Code Samples#

Preparations#

For using small gradio examples, we need to setup a conda environment and install the required libraries.

# 1. Create a new conda environment with Python 3.10
conda create -n gradio-env python=3.10 -y

# 2. Activate the environment
conda activate gradio-env

# 3. Install Torch (CPU‐only) via pip
pip install torch torchvision torchaudio

# 4. Install the remaining libraries
pip install gradio transformers pillow

Captioning#

Image captioning is the task of automatically generating a natural-language description for a given image. It sits at the intersection of computer vision (to “see” and interpret the picture) and natural language processing (to “speak” or “write” about what is seen).

Create a new file called captioning.py and copy the code below.

Then in a new terminal run the following two commands:

conda activate gradio-env

python captioning.py

import gradio as gr
from PIL import Image
import torch
from transformers import BlipProcessor, BlipForConditionalGeneration

# 1. Load BLIP processor and model
processor = BlipProcessor.from_pretrained("Salesforce/blip-image-captioning-base")
model = BlipForConditionalGeneration.from_pretrained("Salesforce/blip-image-captioning-base")
model.eval()

# 2. Define a captioning function
def generate_caption(image: Image.Image) -> str:
    """
    Takes a PIL Image from Gradio’s camera input and returns a text caption.
    """
    # Preprocess the image
    inputs = processor(images=image, return_tensors="pt")

    # Generate caption (you can adjust num_beams, max_length, etc. as needed)
    with torch.no_grad():
        out = model.generate(
            **inputs,
            num_beams=5,
            max_length=20
        )
    caption = processor.decode(out[0], skip_special_tokens=True)
    return caption

# 3. Set up Gradio interface with a webcam (camera) input
camera_input = gr.Image(type="pil")

iface = gr.Interface(
    fn=generate_caption,
    inputs=camera_input,
    outputs="text",
    title="BLIP Image Captioning (Webcam)",
    description="Point your webcam at something, click 'Submit', and BLIP will describe what it sees."
)

# 4. Launch the app
if __name__ == "__main__":
    iface.launch()

Visual Question Answering#

Visual Question Answering (VQA) is a multimodal task that combines computer vision and natural language processing to answer questions about images. Given an image and a free‐form question (“What color is the cat?”; “Who is holding an umbrella?”; “How many people are in the kitchen?”), a VQA system must return a concise, correct answer in natural language (often a single word or short phrase).

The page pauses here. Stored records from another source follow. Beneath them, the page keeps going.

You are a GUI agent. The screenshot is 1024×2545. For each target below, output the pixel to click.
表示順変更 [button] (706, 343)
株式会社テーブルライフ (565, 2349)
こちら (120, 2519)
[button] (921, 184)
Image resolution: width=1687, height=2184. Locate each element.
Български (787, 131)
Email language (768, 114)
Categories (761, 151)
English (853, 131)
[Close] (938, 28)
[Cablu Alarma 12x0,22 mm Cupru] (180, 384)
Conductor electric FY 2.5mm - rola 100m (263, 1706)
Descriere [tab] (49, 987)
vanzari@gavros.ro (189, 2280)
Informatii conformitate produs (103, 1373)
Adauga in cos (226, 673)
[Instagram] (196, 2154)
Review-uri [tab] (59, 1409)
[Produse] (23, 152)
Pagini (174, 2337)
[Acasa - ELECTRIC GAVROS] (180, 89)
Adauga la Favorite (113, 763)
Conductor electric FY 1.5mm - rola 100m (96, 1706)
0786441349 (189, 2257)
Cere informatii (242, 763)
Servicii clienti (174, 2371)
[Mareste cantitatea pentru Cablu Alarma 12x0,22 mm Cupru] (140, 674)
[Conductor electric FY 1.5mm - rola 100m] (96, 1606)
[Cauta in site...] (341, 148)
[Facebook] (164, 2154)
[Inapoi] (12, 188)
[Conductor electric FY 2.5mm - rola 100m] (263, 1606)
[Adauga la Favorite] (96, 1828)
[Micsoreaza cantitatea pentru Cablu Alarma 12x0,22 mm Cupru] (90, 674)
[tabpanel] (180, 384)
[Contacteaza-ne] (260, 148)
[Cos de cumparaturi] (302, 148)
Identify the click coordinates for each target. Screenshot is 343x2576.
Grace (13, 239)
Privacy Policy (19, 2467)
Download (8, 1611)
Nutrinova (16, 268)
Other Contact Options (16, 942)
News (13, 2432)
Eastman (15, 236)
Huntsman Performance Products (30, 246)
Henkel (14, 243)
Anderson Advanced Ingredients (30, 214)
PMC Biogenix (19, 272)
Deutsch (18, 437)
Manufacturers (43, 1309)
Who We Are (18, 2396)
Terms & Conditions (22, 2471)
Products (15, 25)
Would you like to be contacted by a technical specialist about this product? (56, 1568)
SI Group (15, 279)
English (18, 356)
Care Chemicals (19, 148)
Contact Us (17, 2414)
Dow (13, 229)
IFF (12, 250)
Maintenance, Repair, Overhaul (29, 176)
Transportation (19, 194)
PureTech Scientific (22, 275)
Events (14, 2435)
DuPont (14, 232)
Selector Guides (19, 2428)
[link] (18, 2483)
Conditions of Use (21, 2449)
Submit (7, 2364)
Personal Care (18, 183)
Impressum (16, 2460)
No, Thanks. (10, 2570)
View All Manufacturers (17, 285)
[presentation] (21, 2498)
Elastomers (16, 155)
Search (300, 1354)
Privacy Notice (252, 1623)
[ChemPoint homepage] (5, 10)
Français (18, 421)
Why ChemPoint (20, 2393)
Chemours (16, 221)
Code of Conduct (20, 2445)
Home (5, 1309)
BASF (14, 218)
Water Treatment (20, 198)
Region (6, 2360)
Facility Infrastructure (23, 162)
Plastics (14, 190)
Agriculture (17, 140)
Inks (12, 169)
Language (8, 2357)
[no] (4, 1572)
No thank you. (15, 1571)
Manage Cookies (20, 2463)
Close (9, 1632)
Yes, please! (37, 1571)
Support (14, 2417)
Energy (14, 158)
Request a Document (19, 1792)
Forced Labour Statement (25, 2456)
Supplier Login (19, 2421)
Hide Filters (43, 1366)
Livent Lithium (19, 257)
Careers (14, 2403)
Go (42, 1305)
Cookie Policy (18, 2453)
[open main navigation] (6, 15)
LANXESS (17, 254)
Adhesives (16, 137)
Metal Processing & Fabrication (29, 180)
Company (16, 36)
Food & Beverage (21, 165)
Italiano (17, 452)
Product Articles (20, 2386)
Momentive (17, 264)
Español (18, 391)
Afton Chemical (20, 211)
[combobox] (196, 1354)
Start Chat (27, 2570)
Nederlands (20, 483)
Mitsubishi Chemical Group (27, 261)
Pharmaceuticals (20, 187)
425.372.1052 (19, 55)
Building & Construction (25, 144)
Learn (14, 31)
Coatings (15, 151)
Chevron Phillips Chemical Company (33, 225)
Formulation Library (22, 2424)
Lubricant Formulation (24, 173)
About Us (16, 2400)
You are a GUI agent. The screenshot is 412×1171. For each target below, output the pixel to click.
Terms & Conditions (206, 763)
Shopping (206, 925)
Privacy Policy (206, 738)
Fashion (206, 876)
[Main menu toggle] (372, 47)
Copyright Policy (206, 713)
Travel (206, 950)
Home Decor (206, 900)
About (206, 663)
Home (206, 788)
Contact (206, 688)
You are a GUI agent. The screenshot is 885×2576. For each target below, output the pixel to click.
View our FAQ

Create a new file called vqa.py and copy the code below.

Then in a new terminal run the following two commands:

conda activate gradio-env

python vqa.py

import gradio as gr
from PIL import Image
import torch
from transformers import BlipProcessor, BlipForQuestionAnswering

# 1. Load BLIP VQA processor and model
processor = BlipProcessor.from_pretrained("Salesforce/blip-vqa-base")
model = BlipForQuestionAnswering.from_pretrained("Salesforce/blip-vqa-base")
model.eval()

# 2. Define a VQA‐style function
def answer_question(image: Image.Image, question: str) -> str:
    """
    Takes a PIL Image and a text question, 
    returns BLIP’s predicted answer.
    """
    # Preprocess both image and text
    inputs = processor(images=image, text=question, return_tensors="pt")

    # Generate answer (you can tune num_beams, max_length, etc.)
    with torch.no_grad():
        out = model.generate(
            **inputs,
            num_beams=5,
            max_length=10
        )
    answer = processor.decode(out[0], skip_special_tokens=True)
    return answer

# 3. Set up Gradio interface with a camera input + text box
camera_input = gr.Image(type="pil", label="Webcam Image")
text_input = gr.Textbox(lines=2, placeholder="Ask a question about the image…", label="Question")

iface = gr.Interface(
    fn=answer_question,
    inputs=[camera_input, text_input],
    outputs="text",
    title="BLIP VQA (Webcam)",
    description="Point your webcam at something, type a question, click 'Submit', and BLIP will answer."
)

# 4. Launch the app
if __name__ == "__main__":
    iface.launch()

Large Multimodal Models#

Larger multimodal models combine the generative qualities of large language models and vision models.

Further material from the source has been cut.